● **Consigne écrite 1**
Selon l'appel à contributions sur l'engagement, à quelles dates se tiendront les journées d'études ?
● **Consigne écrite 2**
Poursuivez l'appel à contributions sur l'engagement à la suite de sa dernière phrase.

**** Extrait à lire

Actualité
Appels à contributions
Engagements : enjeux méthodologiques, esthétiques et pratiques (journées doctorales, Paris 1)

Engagements : enjeux méthodologiques, esthétiques et pratiques (journées doctorales, Paris 1)

Publié le par Marc Escola (Source : Clément Dumas)

Journées d’études doctorales ED APESA / Institut ACTE

Engagements : enjeux méthodologiques, esthétiques et pratiques

Paris, le 9 et 10 mai 2022

Dans la continuité des journées d’études précédentes, consacrées à l’illustration (2016), à la description (2018), et à l’interprétation (2021), qui ont rassemblé des doctorant·e·s en cinéma, esthétique, arts plastiques et histoire de l’art, nous, doctorant·e·s de l’École Doctorale APESA (Arts Plastiques, Esthétique et Science de l’Art), souhaitons désormais questionner l’engagement, dans ses enjeux à la fois méthodologiques, esthétiques et pratiques, à la lumière de nos travaux respectifs.

Les attaques ministérielles contre l’« islamo-gauchisme » et le « wokisme » qui rongeraient l’Université sont venues réactiver un débat au sein de la recherche – des sciences exactes aux sciences humaines et sociales – sur la participation, l’implication, l’investissement des chercheur·se·s dans leur objet d’étude. Ainsi, Nathalie Heinich dénonce une « confusion des arènes », patente à ses yeux dans ce qu’elle appelle le « militantisme académique[1]. » Nous sommes convaincu·e·s que ces questions ne doivent pas être posées uniquement dans les médias ou sur les réseaux sociaux, mais que c’est au sein de l’Université, par l’organisation de véritables rencontres scientifiques et non de simulacres de colloques, que ce débat a sa place.

********
**** Lignes de données

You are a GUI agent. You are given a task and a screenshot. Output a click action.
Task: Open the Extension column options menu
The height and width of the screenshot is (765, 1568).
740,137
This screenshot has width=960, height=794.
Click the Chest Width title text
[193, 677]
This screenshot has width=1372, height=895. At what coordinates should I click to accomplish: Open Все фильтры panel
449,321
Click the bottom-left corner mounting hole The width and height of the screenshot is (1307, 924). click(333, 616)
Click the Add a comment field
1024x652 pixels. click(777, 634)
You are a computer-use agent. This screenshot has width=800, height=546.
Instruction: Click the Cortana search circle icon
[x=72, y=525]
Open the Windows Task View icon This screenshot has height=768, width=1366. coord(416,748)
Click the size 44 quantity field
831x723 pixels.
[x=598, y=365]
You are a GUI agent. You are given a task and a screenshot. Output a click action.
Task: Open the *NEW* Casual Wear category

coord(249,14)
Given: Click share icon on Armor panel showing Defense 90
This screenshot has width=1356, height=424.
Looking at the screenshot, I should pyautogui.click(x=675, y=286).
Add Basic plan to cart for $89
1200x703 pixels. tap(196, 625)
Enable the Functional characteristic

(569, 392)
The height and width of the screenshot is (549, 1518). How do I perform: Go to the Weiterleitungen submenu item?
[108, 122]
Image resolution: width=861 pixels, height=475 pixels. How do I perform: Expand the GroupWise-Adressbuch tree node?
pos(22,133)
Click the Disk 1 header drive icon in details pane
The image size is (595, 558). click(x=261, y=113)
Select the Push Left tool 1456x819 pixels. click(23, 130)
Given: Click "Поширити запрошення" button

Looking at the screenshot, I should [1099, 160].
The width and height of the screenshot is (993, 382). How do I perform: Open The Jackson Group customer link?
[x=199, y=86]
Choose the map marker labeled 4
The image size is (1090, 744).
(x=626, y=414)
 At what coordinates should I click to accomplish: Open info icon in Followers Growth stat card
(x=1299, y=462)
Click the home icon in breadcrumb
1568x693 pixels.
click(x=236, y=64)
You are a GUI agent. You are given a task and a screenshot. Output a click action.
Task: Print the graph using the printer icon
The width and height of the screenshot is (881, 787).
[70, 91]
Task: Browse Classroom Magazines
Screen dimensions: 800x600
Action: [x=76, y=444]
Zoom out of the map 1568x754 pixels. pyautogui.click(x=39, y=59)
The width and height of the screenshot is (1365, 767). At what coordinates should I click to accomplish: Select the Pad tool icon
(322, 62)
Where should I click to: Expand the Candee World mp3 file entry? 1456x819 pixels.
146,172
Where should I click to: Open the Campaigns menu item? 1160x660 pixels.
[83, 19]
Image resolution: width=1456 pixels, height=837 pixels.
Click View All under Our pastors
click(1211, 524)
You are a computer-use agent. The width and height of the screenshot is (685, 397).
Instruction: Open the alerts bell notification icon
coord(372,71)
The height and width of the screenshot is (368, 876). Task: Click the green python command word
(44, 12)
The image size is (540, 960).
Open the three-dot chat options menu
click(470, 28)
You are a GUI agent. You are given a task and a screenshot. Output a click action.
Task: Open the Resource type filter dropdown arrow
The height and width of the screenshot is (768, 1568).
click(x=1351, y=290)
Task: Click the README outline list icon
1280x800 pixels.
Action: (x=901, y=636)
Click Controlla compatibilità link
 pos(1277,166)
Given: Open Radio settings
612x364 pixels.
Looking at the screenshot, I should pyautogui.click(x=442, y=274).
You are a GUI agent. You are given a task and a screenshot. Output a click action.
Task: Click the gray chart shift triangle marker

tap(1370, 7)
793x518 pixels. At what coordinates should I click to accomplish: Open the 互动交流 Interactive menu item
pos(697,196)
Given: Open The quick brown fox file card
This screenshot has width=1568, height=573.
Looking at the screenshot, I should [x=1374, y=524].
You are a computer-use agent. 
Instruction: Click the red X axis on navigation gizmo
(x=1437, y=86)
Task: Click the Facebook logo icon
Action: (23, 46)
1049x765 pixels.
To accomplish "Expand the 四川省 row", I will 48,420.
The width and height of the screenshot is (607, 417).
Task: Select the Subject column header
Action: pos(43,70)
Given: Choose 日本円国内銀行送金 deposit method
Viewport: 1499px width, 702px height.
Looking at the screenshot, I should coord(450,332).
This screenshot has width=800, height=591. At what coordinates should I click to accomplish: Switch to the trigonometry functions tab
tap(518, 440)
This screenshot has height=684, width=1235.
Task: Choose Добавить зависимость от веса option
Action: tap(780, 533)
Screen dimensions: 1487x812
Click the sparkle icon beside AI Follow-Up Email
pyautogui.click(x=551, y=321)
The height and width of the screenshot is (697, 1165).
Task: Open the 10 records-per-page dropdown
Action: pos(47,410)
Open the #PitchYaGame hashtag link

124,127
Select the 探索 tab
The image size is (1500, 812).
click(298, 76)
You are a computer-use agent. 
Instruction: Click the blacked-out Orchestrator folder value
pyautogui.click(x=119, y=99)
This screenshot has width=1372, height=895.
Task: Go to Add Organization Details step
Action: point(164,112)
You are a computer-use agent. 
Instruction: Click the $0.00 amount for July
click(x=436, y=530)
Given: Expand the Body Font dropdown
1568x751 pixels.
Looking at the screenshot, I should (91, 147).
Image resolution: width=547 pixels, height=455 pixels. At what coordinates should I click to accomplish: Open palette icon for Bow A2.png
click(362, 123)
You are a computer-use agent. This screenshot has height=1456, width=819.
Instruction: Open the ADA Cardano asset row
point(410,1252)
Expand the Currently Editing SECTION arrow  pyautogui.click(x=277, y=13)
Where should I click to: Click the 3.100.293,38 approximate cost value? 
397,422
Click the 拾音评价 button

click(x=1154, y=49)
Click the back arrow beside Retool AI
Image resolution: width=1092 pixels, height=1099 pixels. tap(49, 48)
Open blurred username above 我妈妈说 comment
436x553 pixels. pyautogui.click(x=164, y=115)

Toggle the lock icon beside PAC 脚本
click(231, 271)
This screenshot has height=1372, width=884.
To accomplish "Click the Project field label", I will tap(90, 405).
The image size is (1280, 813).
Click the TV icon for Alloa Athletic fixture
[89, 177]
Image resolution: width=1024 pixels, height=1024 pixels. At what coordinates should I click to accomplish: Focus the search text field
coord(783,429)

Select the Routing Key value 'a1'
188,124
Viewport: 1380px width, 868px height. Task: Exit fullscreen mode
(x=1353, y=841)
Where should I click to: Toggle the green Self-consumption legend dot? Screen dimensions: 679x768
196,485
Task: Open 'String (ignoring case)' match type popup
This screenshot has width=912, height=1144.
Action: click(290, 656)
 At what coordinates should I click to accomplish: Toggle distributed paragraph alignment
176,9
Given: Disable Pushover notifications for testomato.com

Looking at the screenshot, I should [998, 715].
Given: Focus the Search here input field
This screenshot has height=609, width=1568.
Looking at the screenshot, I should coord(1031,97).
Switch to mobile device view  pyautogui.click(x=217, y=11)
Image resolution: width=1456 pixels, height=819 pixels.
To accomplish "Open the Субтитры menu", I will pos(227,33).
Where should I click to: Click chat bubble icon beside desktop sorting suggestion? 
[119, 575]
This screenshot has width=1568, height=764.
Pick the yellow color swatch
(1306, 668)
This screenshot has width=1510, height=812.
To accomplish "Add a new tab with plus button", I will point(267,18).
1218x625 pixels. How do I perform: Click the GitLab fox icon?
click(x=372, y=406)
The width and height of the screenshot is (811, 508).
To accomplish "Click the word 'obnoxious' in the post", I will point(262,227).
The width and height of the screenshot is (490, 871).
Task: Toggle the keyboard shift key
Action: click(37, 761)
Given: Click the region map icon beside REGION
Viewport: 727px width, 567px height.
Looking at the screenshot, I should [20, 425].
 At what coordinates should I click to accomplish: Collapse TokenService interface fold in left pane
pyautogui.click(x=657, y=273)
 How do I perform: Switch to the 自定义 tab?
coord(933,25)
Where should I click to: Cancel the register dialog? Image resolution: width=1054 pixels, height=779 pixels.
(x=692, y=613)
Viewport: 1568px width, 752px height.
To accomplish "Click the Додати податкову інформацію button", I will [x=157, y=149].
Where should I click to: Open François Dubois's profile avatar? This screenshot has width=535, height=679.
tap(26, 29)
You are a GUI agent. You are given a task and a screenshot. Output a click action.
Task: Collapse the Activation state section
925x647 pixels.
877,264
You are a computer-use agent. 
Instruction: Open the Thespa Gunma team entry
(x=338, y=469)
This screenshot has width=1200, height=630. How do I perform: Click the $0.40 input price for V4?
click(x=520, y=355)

********

● **Réponse écrite 1**
Les 9 et 10 mai 2022, à Paris.

● **Réponse écrite 2**
Que les cinéastes ou les artistes puissent être engagé·e·s, c’est-à-dire qu’ils·elles puissent se sentir au monde ou du monde au point de ne pas se contenter de le ressentir et de l’exprimer mais d’y participer, est un fait indiscutable dont nombre de films, d’œuvres plastiques ou de performances sont les preuves flagrantes. Pour les chercheur·se·s qui font de ces œuvres leur objet d’étude, il s’agit, par-delà leur engagement effectif – marxisme, féminisme, décolonialisme, … – de questionner leur propre posture face aux implications politiques, sociales ou encore éthiques de leur sujet de recherche.

Il y a là apparemment un piège dont la polysémie de la notion d’engagement elle-même permet de rendre compte. En effet, en entreprenant un travail de recherche, quel qu’en soit l’objet, on semble s’engager avant tout à faire œuvre scientifique et donc, précisément, à ne pas s’engager… Il semblerait, pour continuer à jouer sur le mot, que lorsqu’elle s’empare d’objets d’étude dits engagés, la recherche universitaire s’engage en terrain miné ou dans un passage fort délicat… Mais l’enjeu au fond n’est pas de se demander si les chercheur·se·s peuvent ou non faire l’apologie ou le procès des engagements des artistes, mais de questionner et d’affronter d’une part les formes que ces engagements prennent et assument, au cinéma et dans les autres arts, et d’autre part les méthodes avec lesquelles les chercheur·se·s sont amené·e·s à les aborder, ainsi que les difficultés, les limites et les pièges qu’ils·elles peuvent être amené·e·s à rencontrer.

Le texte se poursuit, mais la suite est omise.